BM25 Implementation: Inverted Index and Dynamic Pruning at Scale
From Formula to Production
BM25 is just a scoring formula. Making it work at scale over 100 million documents requires an inverted index, compression, and pruning algorithms that avoid scanning everything. The gap between textbook BM25 and production BM25 is where the engineering complexity lives.
The Inverted Index Foundation
Map each term to a postings list containing (document ID, term frequency) pairs. For 100 million documents averaging 200 tokens each, you have roughly 20 billion term occurrences. Without positional data, integer compression (variable byte or PForDelta) shrinks to 1 to 2 bytes per posting, yielding 20 to 40 GB for the core index. This is easily RAM resident on servers with 128 to 256 GB memory. The term dictionary (1 to 5 GB for 10 million unique terms) stays in RAM along with frequently accessed postings.
Query Execution at Scale
For query "cheap pizza near me", first look up each term in the dictionary to retrieve postings lists. Common term "cheap" might return 2 million document IDs; "pizza" returns 500,000. Compute intersection, score each candidate using BM25, maintain a min heap of top K scores (typically K equals 1000 for first retrieval stage). Naive implementation scanning all 2 million postings takes 200 to 400 ms; production systems finish in 15 to 25 ms through aggressive pruning.
Dynamic Pruning with WAND
The key insight: you want top K results, not all results.
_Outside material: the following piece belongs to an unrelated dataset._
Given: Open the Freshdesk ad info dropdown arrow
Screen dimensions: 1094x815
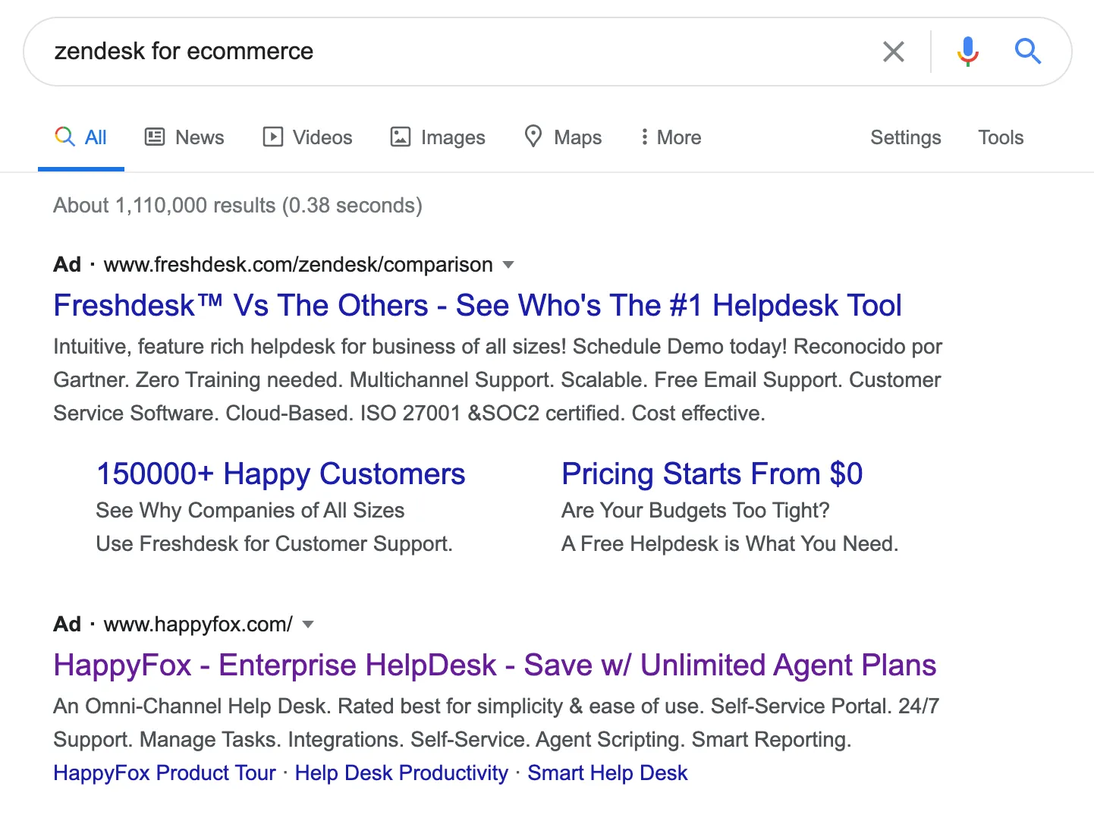Looking at the screenshot, I should point(508,265).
Track the K-th best score as threshold (initially 0, quickly rising to perhaps 8.5 after first few hundred documents). For each candidate, compute maximum possible score assuming all query terms match with max TF. If max possible (say 7.2) is below threshold (8.5), skip without exact scoring. Result: 2 million postings become 50,000 actually scored. WAND (Weak AND) processes postings in document ID order, maintaining pivot pointers that skip entire blocks. BlockMax WAND stores per block maximum scores, enabling 90 to 95 percent of postings to be skipped.
Memory Hierarchy and Sharding
Cold postings live on NVMe SSDs with block compression; 4 KB block read takes 50 to 100 microseconds. If index exceeds RAM, shard across machines. Elasticsearch defaults to 5 primary shards queried in parallel with results merged by coordinator. Target: 80 percent of p99 latency should be CPU bound scoring, not IO waiting. For 100 million document index, expect 15 to 30 ms p50 latency with proper tuning.